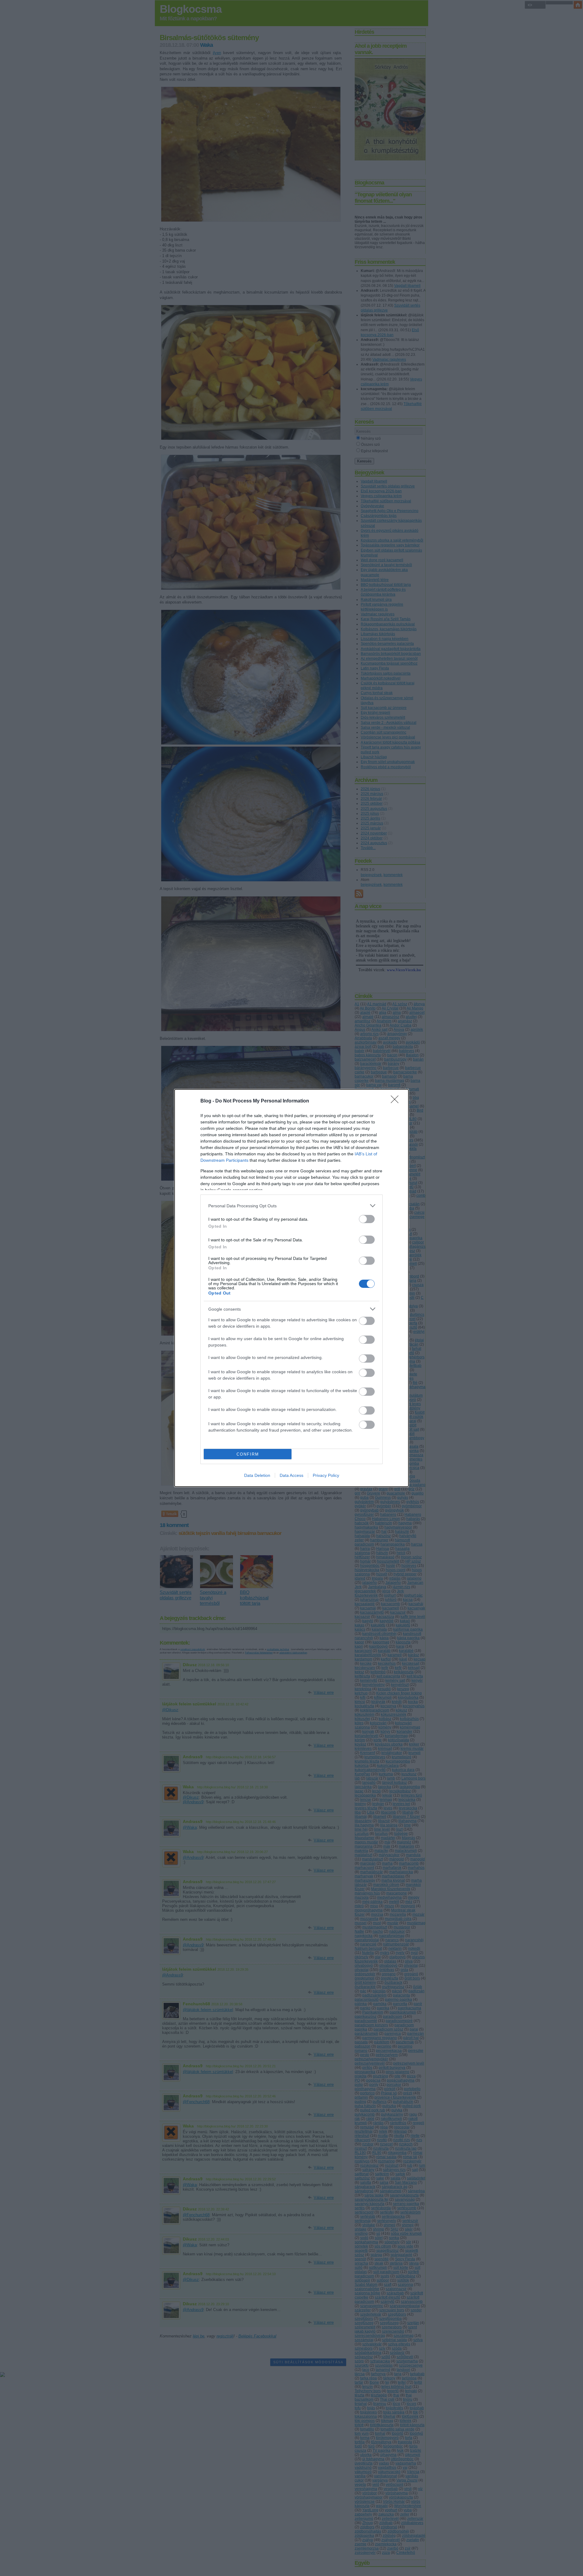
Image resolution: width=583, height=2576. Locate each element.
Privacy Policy (326, 1475)
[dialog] (291, 1288)
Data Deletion (257, 1475)
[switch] (367, 1219)
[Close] (396, 1101)
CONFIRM (248, 1454)
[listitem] (291, 1205)
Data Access (291, 1475)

..............................

### THE TASK
Quote only the lines from the line containing "Privacy Policy (326, 1475)" through the end of the listing, please, keeping both the first and the last line.

### ANSWER SPACE
Privacy Policy (326, 1475)
[dialog] (291, 1288)
Data Deletion (257, 1475)
[switch] (367, 1219)
[Close] (396, 1101)
CONFIRM (248, 1454)
[listitem] (291, 1205)
Data Access (291, 1475)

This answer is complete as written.